### PROBLEM STATEMENT:
Retype all of the records precisely.

(DATA FOR ANALYSIS)

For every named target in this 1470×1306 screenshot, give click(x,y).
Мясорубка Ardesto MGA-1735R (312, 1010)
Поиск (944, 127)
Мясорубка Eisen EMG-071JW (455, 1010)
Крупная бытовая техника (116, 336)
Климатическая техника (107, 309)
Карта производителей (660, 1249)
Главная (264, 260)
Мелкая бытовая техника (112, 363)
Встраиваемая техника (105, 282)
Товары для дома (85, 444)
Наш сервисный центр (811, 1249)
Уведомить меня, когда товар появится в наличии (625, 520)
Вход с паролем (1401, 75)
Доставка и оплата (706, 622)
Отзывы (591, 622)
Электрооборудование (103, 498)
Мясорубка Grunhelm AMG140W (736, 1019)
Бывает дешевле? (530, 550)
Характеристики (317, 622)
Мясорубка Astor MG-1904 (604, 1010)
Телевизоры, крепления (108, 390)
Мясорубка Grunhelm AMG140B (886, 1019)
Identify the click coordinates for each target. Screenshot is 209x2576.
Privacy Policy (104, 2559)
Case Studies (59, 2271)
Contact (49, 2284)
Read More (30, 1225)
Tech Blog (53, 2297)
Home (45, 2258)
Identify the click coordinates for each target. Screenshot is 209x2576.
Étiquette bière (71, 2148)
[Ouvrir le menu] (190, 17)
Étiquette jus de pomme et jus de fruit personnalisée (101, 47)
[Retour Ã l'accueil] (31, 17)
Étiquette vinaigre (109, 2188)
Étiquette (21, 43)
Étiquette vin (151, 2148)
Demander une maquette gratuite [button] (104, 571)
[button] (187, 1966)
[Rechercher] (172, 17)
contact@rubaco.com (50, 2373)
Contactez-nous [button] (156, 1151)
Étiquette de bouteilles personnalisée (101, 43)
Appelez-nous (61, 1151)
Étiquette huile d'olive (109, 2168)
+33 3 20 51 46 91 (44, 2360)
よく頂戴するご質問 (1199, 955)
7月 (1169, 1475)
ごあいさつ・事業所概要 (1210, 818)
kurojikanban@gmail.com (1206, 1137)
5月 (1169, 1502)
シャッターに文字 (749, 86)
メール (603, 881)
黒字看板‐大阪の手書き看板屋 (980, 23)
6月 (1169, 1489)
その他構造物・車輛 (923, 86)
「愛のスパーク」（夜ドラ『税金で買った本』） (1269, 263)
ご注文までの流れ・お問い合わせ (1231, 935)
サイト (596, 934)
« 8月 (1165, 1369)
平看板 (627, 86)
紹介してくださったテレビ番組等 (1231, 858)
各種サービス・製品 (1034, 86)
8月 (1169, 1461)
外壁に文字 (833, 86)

(End DATA FOR ANALYSIS)

### EXERCISE SOLUTION:
For every named target in this 1470×1306 screenshot, give click(x,y).
Мясорубка Ardesto MGA-1735R (312, 1010)
Поиск (944, 127)
Мясорубка Eisen EMG-071JW (455, 1010)
Крупная бытовая техника (116, 336)
Климатическая техника (107, 309)
Карта производителей (660, 1249)
Главная (264, 260)
Мелкая бытовая техника (112, 363)
Встраиваемая техника (105, 282)
Товары для дома (85, 444)
Наш сервисный центр (811, 1249)
Уведомить меня, когда товар появится в наличии (625, 520)
Вход с паролем (1401, 75)
Доставка и оплата (706, 622)
Отзывы (591, 622)
Электрооборудование (103, 498)
Мясорубка Grunhelm AMG140W (736, 1019)
Бывает дешевле? (530, 550)
Характеристики (317, 622)
Мясорубка Astor MG-1904 (604, 1010)
Телевизоры, крепления (108, 390)
Мясорубка Grunhelm AMG140B (886, 1019)
Identify the click coordinates for each target. Screenshot is 209x2576.
Privacy Policy (104, 2559)
Case Studies (59, 2271)
Contact (49, 2284)
Read More (30, 1225)
Tech Blog (53, 2297)
Home (45, 2258)
Identify the click coordinates for each target. Screenshot is 209x2576.
Étiquette bière (71, 2148)
[Ouvrir le menu] (190, 17)
Étiquette jus de pomme et jus de fruit personnalisée (101, 47)
[Retour Ã l'accueil] (31, 17)
Étiquette vinaigre (109, 2188)
Étiquette (21, 43)
Étiquette vin (151, 2148)
Demander une maquette gratuite [button] (104, 571)
[button] (187, 1966)
[Rechercher] (172, 17)
contact@rubaco.com (50, 2373)
Contactez-nous [button] (156, 1151)
Étiquette de bouteilles personnalisée (101, 43)
Appelez-nous (61, 1151)
Étiquette huile d'olive (109, 2168)
+33 3 20 51 46 91 (44, 2360)
よく頂戴するご質問 (1199, 955)
7月 (1169, 1475)
ごあいさつ・事業所概要 (1210, 818)
kurojikanban@gmail.com (1206, 1137)
5月 (1169, 1502)
シャッターに文字 (749, 86)
メール (603, 881)
黒字看板‐大阪の手書き看板屋 (980, 23)
6月 (1169, 1489)
その他構造物・車輛 (923, 86)
「愛のスパーク」（夜ドラ『税金で買った本』） (1269, 263)
ご注文までの流れ・お問い合わせ (1231, 935)
サイト (596, 934)
« 8月 (1165, 1369)
平看板 (627, 86)
紹介してくださったテレビ番組等 (1231, 858)
各種サービス・製品 (1034, 86)
8月 (1169, 1461)
外壁に文字 (833, 86)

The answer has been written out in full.